Lieber Herr Pfister, ich freue mich sehr, wenn das geschafft werden kann, was alle gesagt haben: dass es mehr Geld für die privaten Schulen geben muss. Ich bitte Sie nur herzlich, das Geld nicht bei mir als derjenigen, die es braucht, zu suchen, weil ich es in der Tat nirgends habe.

(Heiterkeit der Abg. Kleinmann und Pfister FDP/ DVP)

Ich danke Ihnen.

(Beifall bei der CDU)

Das Wort erhält Herr Abg. Palmer.

Herr Präsident, meine Damen und Herren! Gestatten Sie mir, der ich selbst eine freie Schule besucht habe, drei Bemerkungen zum Verlauf der Debatte.

Erstens: Ich erinnere mich, Herr Pfister, sehr genau, an die Zeit von 1989.

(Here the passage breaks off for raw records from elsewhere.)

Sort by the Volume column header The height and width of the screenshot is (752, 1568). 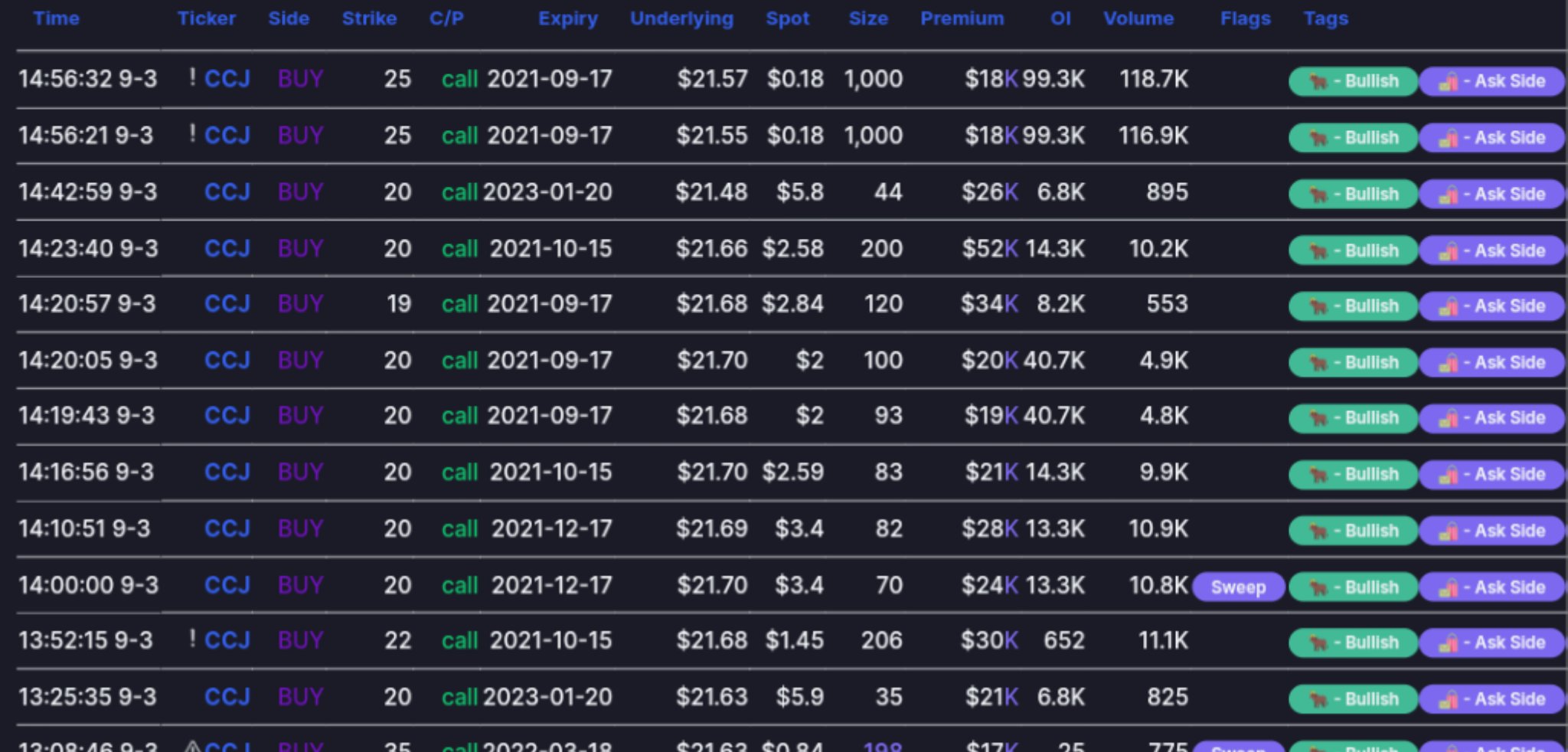pyautogui.click(x=1138, y=18)
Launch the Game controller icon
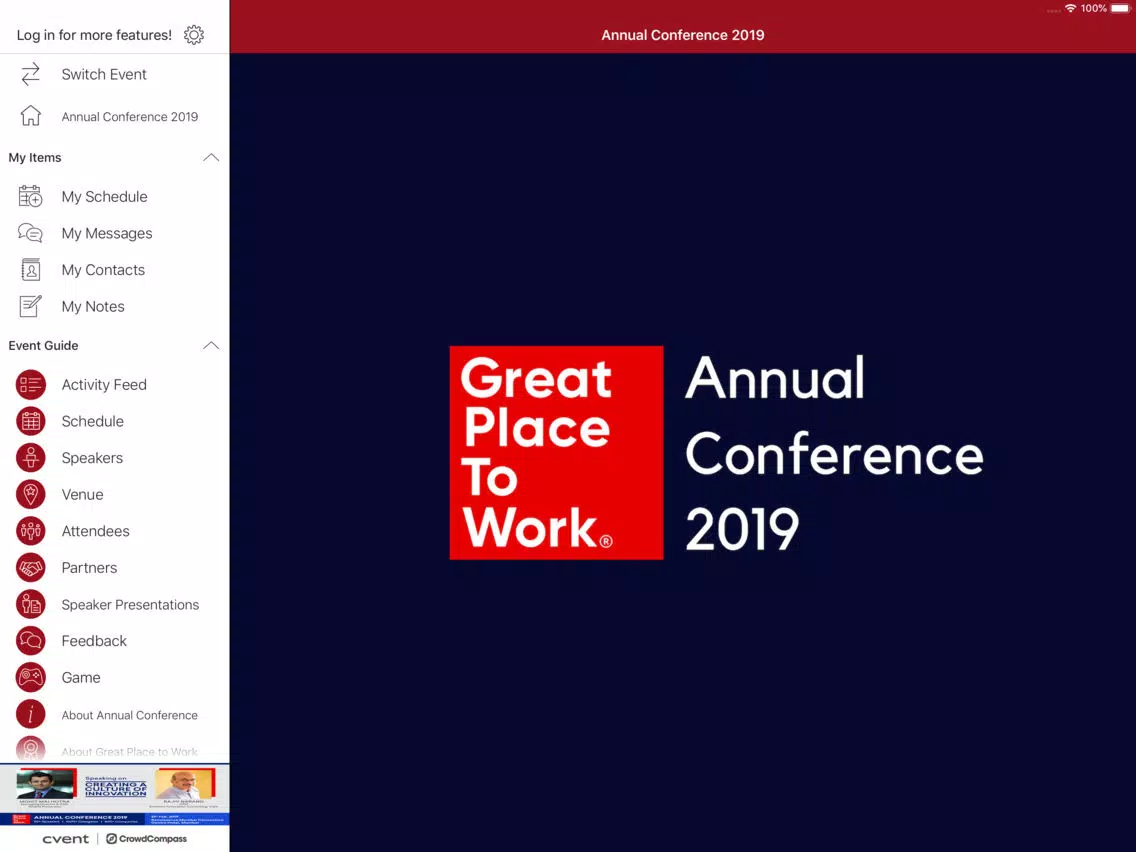Image resolution: width=1136 pixels, height=852 pixels. pyautogui.click(x=30, y=677)
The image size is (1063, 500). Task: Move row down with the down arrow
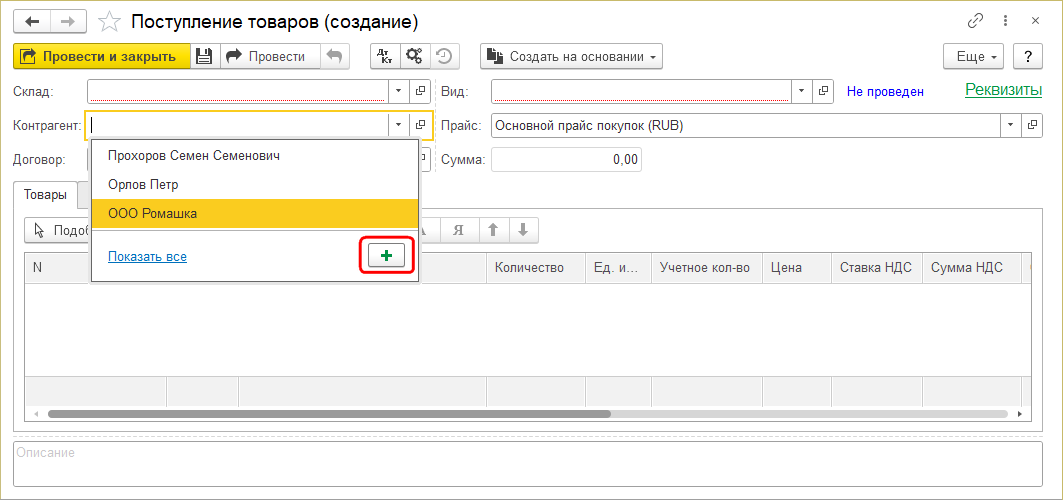click(523, 230)
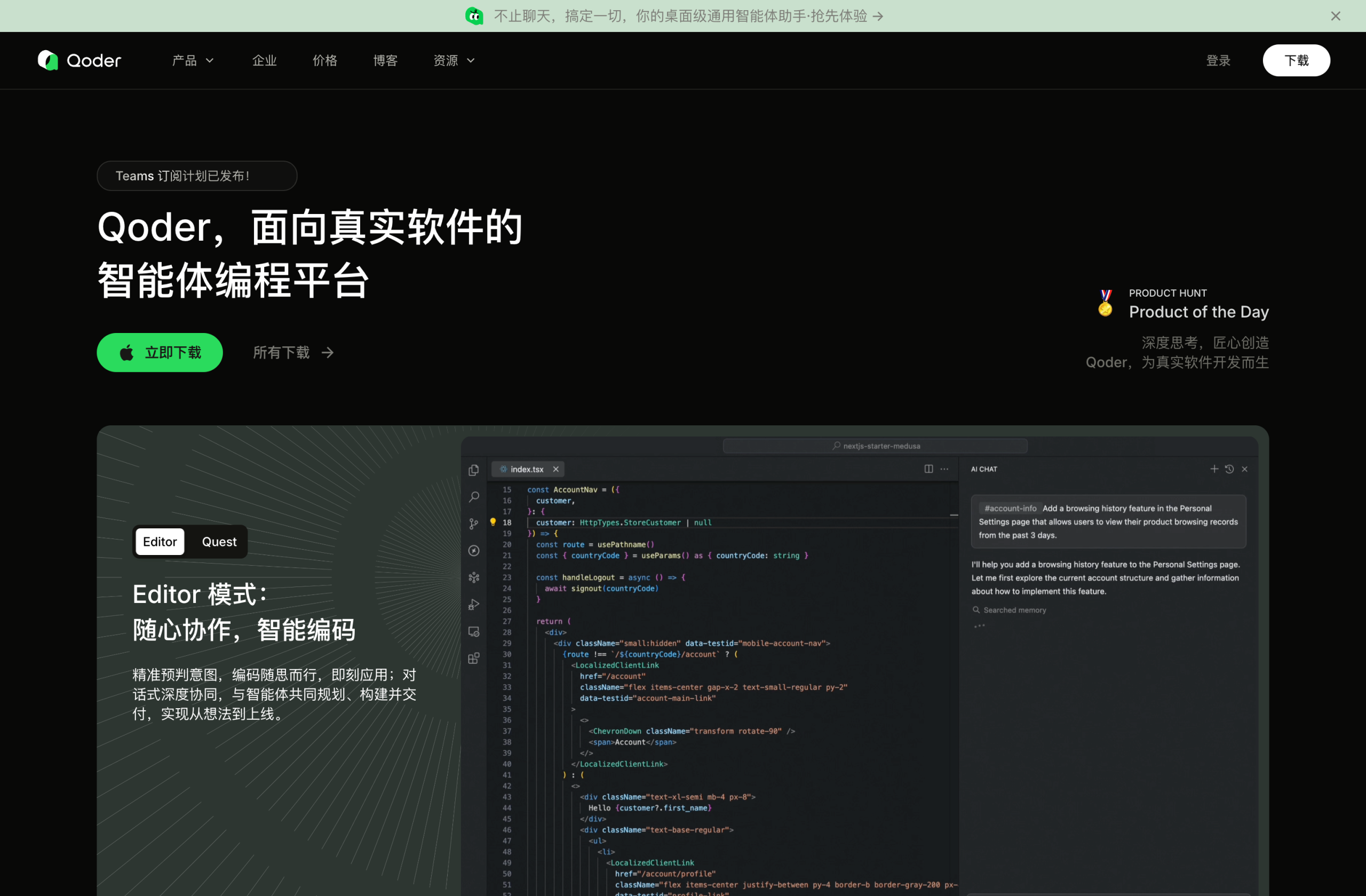Switch to the Quest mode toggle
1366x896 pixels.
click(x=219, y=542)
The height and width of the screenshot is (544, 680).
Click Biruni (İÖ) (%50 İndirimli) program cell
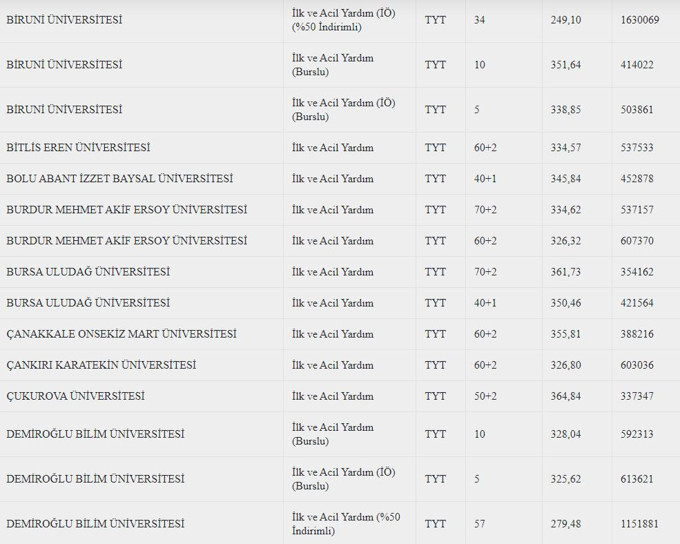tap(343, 20)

(Abg. Pfister FDP/DVP: Ehrlich?)

Ich war da selbst schon demonstrieren. – Da gab es nicht nur eine Frau Schultz-Hector, eine Staatssekretärin, sondern da gab es auch einen Minister Mayer-Vorfelder.

(Abg. Alfred Haas CDU: Prima! Guter Minister!)

Herr Minister Mayer-Vorfelder hat damals in der FAZ begründet, warum den freien Schulen in Baden-Württemberg kein zusätzliches Geld zukommen solle. Er hat einfach gesagt, er sehe gar nicht ein, warum man diese Brutstätten für Grüne fördern möchte.

(Vereinzelt Heiterkeit)

Sie sehen, er hatte bis zu einem gewissen Grad Recht.

(Zurufe von der CDU und der FDP/DVP)

Dahinter steckt aber, Kollege Pfister, etwas Ernsthaftes. Denn die Zahl von 78 % Förderung für Gymnasien, die Sie genannt haben – für freie Gymnasien oder für Gymnasialstufen –, und die Zahl von 65 % Förderung für Grundschulen haben einen politischen Hintergrund, den ich damals genau analysieren durfte, nämlich den, dass 1989 beschlossen wurde, zwar im Bereich der Gymnasialstufen deutlich zu erhöhen, nicht aber bei den Grundschulen. Die politische Absicht damals war auch deutlich: Im Bereich der Gymnasialstufen tut man etwas für die Klientel der großen Regierungspartei, nämlich für die kirchlichen Schulen, und die Grundschulen, die bei den kirchlichen Schulen nicht angeboten werden, sind überwiegend Waldorfschulen. Deswegen hat man damals gezielt sondiert. Das, finde ich, sollte man der historischen Wahrheit wegen jetzt auch noch einmal bemerken.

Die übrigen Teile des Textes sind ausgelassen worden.